Task statement:
Within the records that follow, restate exactly the lines from the line with "This screenshot has height=492, width=1017." down to the line with "Task: Click the 28/28", including both. Omit the pictures.

Available records:

╭──

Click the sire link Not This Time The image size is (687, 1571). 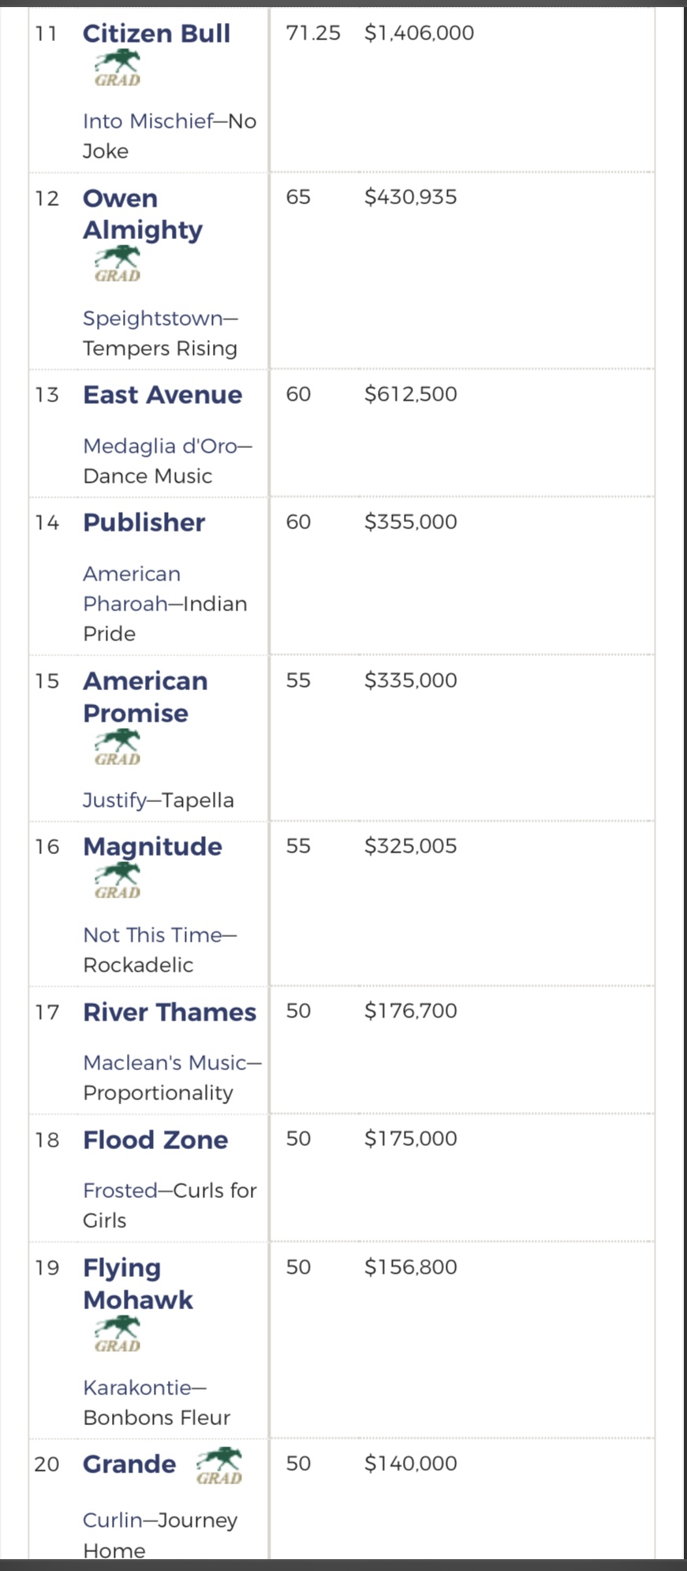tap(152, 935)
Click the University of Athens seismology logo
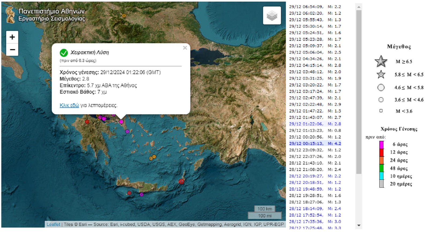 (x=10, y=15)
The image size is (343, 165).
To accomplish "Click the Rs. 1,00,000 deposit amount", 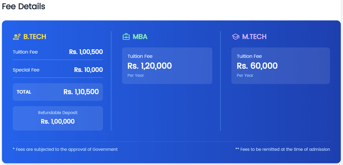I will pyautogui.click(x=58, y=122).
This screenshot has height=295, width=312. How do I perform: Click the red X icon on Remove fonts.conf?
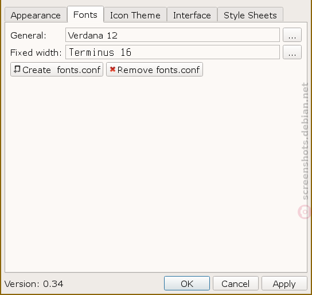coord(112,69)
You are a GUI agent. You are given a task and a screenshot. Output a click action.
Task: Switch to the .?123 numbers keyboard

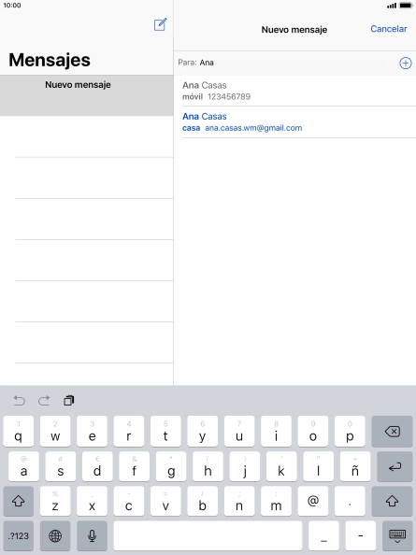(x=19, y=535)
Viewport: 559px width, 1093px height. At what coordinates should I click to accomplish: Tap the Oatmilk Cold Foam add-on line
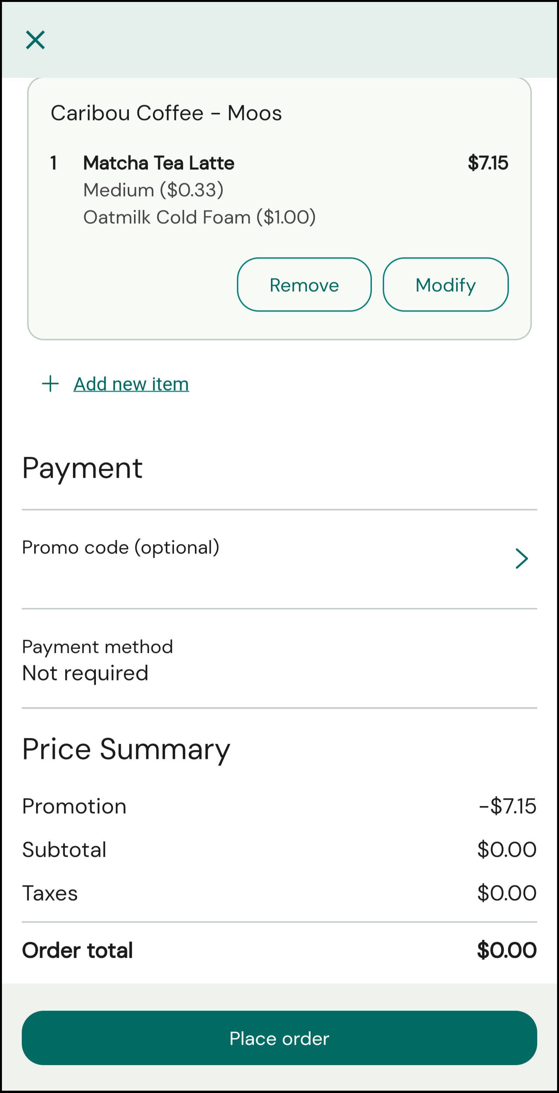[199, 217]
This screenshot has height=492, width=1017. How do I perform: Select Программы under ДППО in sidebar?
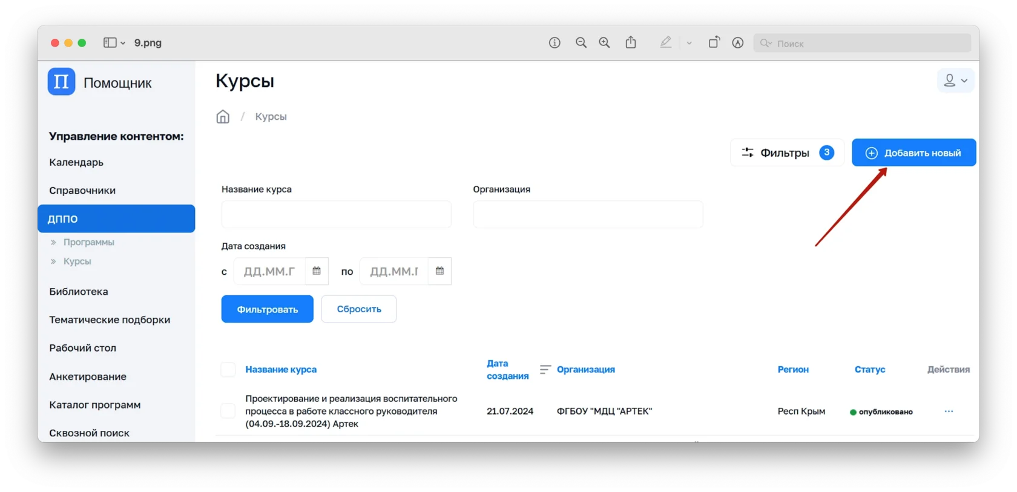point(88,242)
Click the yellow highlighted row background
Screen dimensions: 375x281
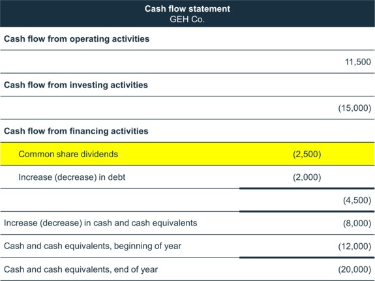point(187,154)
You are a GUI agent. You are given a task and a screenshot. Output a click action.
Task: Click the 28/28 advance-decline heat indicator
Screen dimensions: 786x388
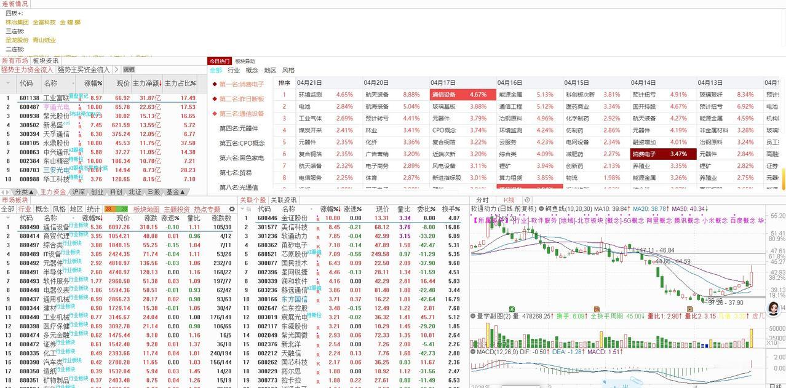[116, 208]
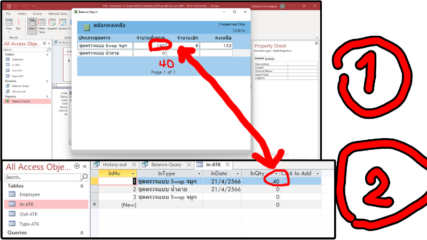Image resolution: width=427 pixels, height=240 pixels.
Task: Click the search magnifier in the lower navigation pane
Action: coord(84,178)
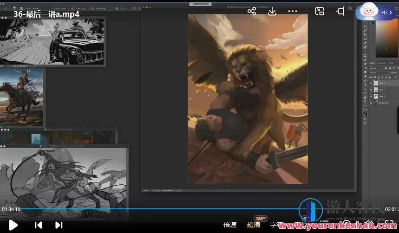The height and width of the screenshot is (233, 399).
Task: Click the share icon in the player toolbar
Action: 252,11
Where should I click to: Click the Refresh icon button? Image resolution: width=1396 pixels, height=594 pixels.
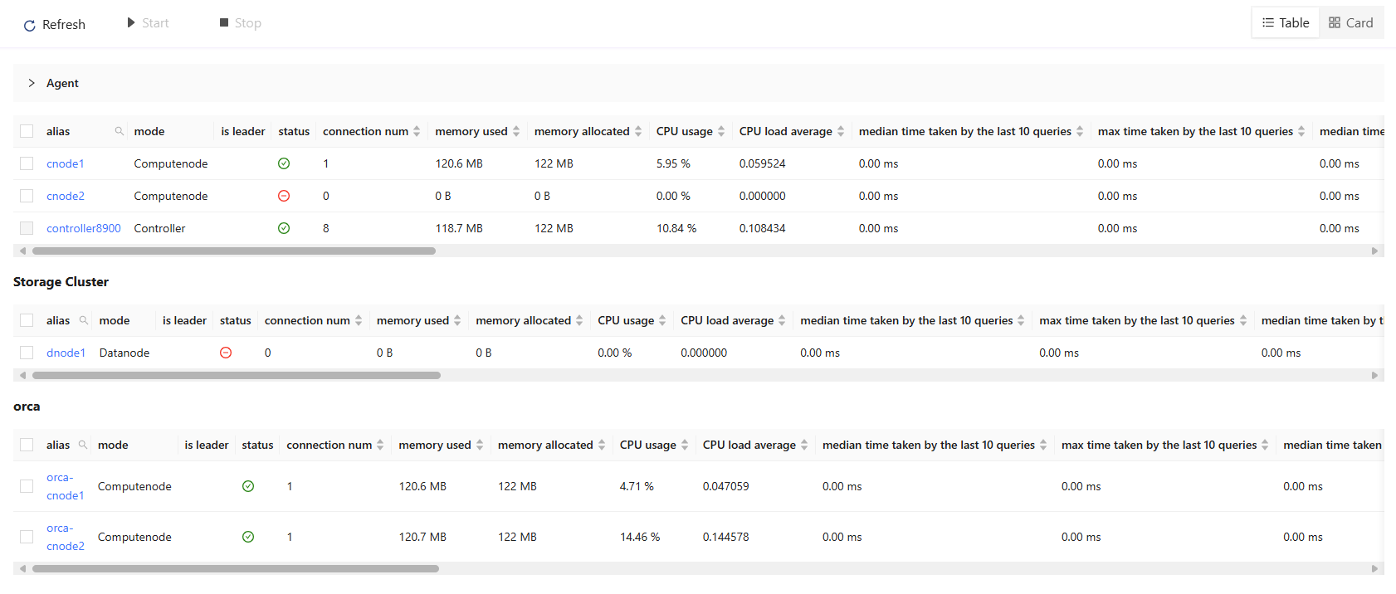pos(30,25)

╰──

Exercise result:
This screenshot has height=492, width=1017. How do I perform: Select Программы under ДППО in sidebar?
point(88,242)
Click the yellow highlighted row background
Screen dimensions: 375x281
point(187,154)
You are a GUI agent. You are given a task and a screenshot. Output a click action.
Task: Click the 28/28 advance-decline heat indicator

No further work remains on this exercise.